***** ENTRIES SUPPLIED *****

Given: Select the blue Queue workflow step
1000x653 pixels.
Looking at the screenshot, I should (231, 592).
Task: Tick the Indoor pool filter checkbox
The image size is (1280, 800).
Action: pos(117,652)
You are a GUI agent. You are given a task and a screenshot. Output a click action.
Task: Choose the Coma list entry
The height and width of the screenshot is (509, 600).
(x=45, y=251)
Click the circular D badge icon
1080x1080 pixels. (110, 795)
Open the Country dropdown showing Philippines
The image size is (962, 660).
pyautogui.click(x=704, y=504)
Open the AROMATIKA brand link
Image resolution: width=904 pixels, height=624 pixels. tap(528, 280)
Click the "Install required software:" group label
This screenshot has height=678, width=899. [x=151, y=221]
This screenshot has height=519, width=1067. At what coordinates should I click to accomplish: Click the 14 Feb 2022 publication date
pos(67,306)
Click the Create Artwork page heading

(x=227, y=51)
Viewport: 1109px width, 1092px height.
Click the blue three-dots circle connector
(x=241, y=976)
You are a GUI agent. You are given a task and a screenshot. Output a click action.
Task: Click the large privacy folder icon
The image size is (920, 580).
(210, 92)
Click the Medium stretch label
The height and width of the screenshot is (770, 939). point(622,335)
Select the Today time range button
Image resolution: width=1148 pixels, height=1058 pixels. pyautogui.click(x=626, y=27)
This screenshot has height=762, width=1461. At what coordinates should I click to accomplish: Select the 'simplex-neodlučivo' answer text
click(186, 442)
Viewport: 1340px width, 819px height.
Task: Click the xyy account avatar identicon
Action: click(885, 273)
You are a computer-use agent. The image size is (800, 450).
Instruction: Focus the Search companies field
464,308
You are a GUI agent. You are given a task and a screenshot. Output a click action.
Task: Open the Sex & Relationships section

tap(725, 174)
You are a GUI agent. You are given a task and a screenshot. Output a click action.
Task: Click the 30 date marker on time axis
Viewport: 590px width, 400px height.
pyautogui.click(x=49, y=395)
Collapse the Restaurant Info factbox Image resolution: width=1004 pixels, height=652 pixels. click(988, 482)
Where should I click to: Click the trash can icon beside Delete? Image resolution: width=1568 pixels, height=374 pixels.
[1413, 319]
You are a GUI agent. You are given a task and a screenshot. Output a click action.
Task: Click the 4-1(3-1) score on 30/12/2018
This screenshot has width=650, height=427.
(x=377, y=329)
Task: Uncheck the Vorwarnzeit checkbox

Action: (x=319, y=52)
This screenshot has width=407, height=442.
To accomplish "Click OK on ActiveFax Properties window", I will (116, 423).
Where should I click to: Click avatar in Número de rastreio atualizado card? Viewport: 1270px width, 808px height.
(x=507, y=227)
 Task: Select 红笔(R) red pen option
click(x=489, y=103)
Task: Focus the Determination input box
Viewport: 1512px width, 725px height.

*****

• **WORK TO COMPLETE**
Please write out only the lines from the one containing "Task: Select 红笔(R) red pen option" to the end of the records above, exactly, both ends included.

• **COMPLETED EXERCISE**
 Task: Select 红笔(R) red pen option
click(x=489, y=103)
Task: Focus the Determination input box
Viewport: 1512px width, 725px height.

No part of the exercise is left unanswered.